Daha küçük şirketlerin ise buluttan yönetilebilen ve çalışanların uç noktalarını nerede olurlarsa olsunlar koruyabilen hafif çözümler arayacağını öngören Maher Yamout’a göre kuruluşlar ise muhtemelen bulut hizmetlerine daha aktif bir şekilde geçecek. Maher Yamout açıklamalarını şöyle sürdürdü:
“Pandemi ekonomiyi birçok sektörü etkilediğinden, bulut hizmetleri ve aboneliklerin yardımıyla maliyetleri düşürmek bir çıkış yolu olabilir. Aynı nedenden ötürü, bulut güvenlik çözümlerinin dağıtılmış ve hibrit altyapıları yönetme konusundaki esneklikleri sayesinde şu anda olduğundan daha fazla ilgi görmesi bekleniyor diyebiliriz. COVID-19 salgını sırasında her şey değişti. Pandemi başladığından beri evde ve kurumlarda IoT ve M2M kullanımı arttı. Ancak maruz kalma arttıkça, saldırı yüzeyi ve riskler de artar. Güvenli bir şekilde konuşlandırılmadığı takdirde IoT, kurumlara ödün verme riskleri getirirken, evdeki bireylere gizlilik riskleri getirebilir. Bunun için tetikte olunması büyük önem taşıyor.

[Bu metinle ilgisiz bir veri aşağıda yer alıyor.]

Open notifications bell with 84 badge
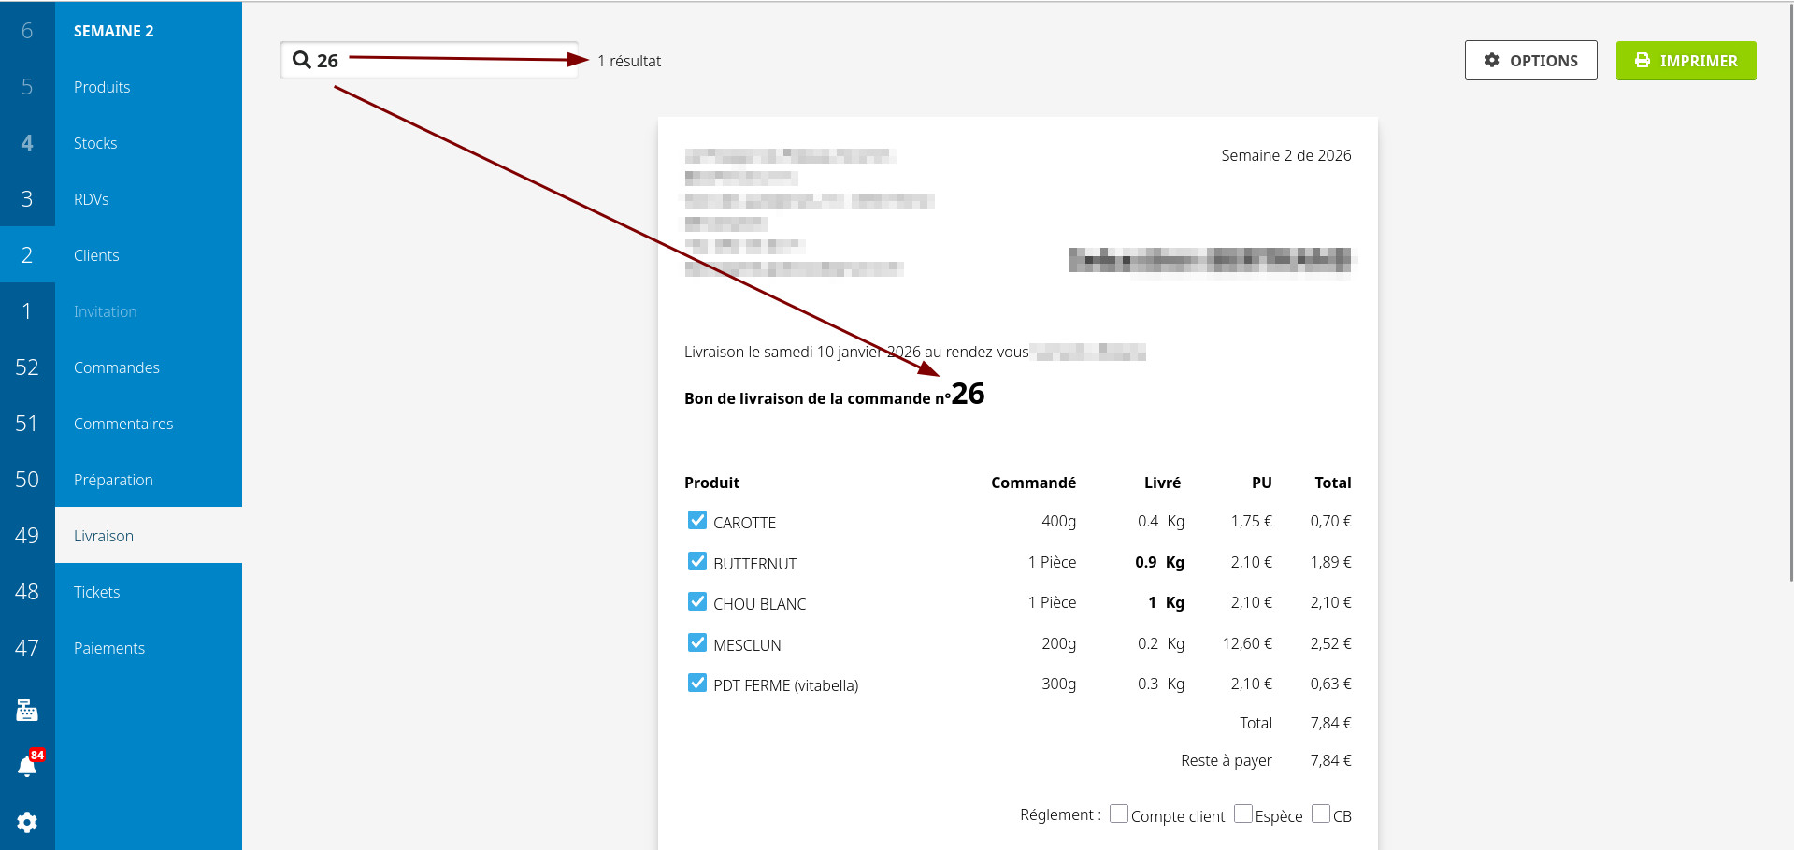Screen dimensions: 1794x850 pyautogui.click(x=27, y=767)
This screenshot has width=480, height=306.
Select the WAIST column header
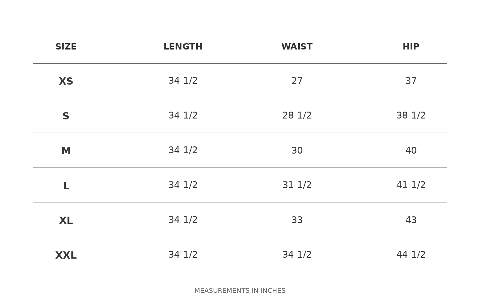297,47
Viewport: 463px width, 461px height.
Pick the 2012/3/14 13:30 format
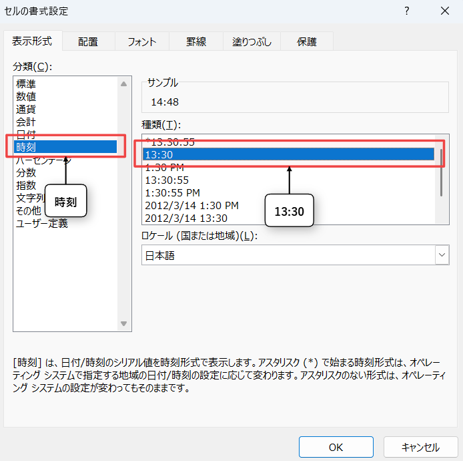pyautogui.click(x=185, y=218)
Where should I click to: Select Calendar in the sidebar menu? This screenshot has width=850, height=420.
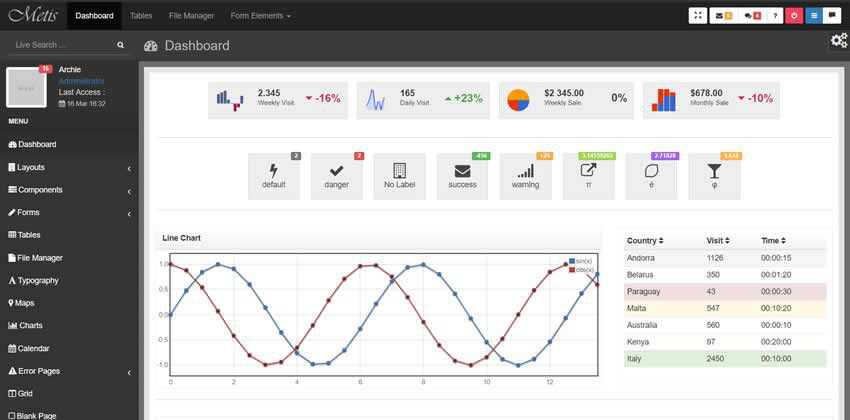(34, 349)
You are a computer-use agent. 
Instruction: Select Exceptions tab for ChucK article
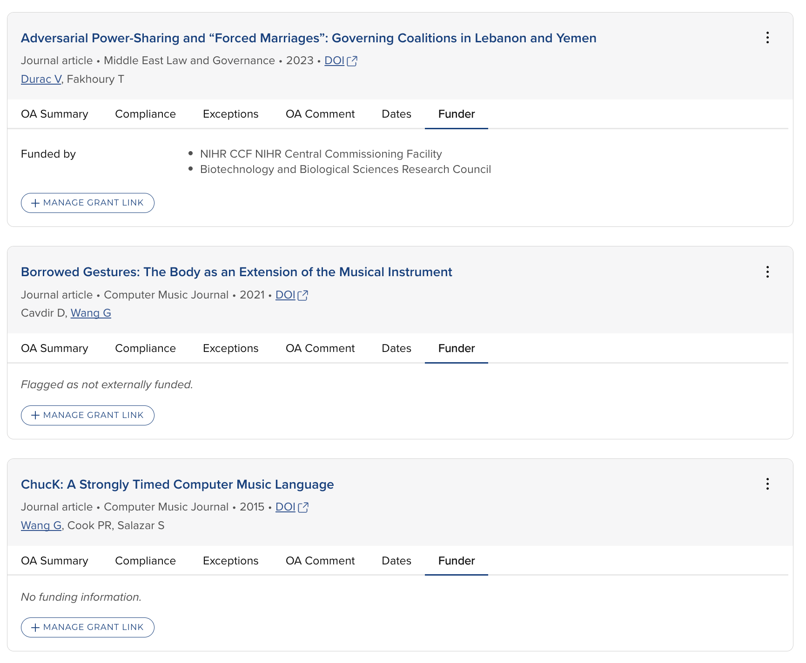click(230, 561)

Hacker ve siber suçlular, ister COVID-19 salgını gibi küresel bir sorun olsun isterse bir ekonomik kriz veya büyük bir olay gibi yerel bir sorun olsun karşılaştıkları her duruma genellikle uyum sağlarlar. Bu zor dönemde her şirket ve birey teknolojiyle yaşamanın yeni yollarına uyum sağlamaya çalışırken siber suçlular da aynı şekilde duruma adapte oluyor.
Kimlik avı en iyi sızma yöntemi olmasına rağmen, siber suçlular çok fazla kişinin kimlik avı e-postalarıyla etkileşimde bulunmadığını öğrendiklerinde diğer yöntemleri denemeye başlarlar. Örneğin, COVID-19 salgını sırasında siber suçlular, bireylere ve şirketlere fidye yazılımı sunmak için sisteme izinsiz erişim geçişi veren bir yazılım kullandılar. Diğer durumlarda, siber suçlular gerçek web sitelerine kötü amaçlı yazılım yükler ve bu web sitesini ziyaret eden kişinin aygıtına kötü amaçlı yazılım yüklenmiş olur. Böylece, hackerların ve siber suçluların yalnızca kimlik avı e-postalarına değil, duruma ve ihtiyaca bağlı olarak yukarıda belirtilenler gibi diğer yöntemlere de güvendiğini görebiliyoruz.”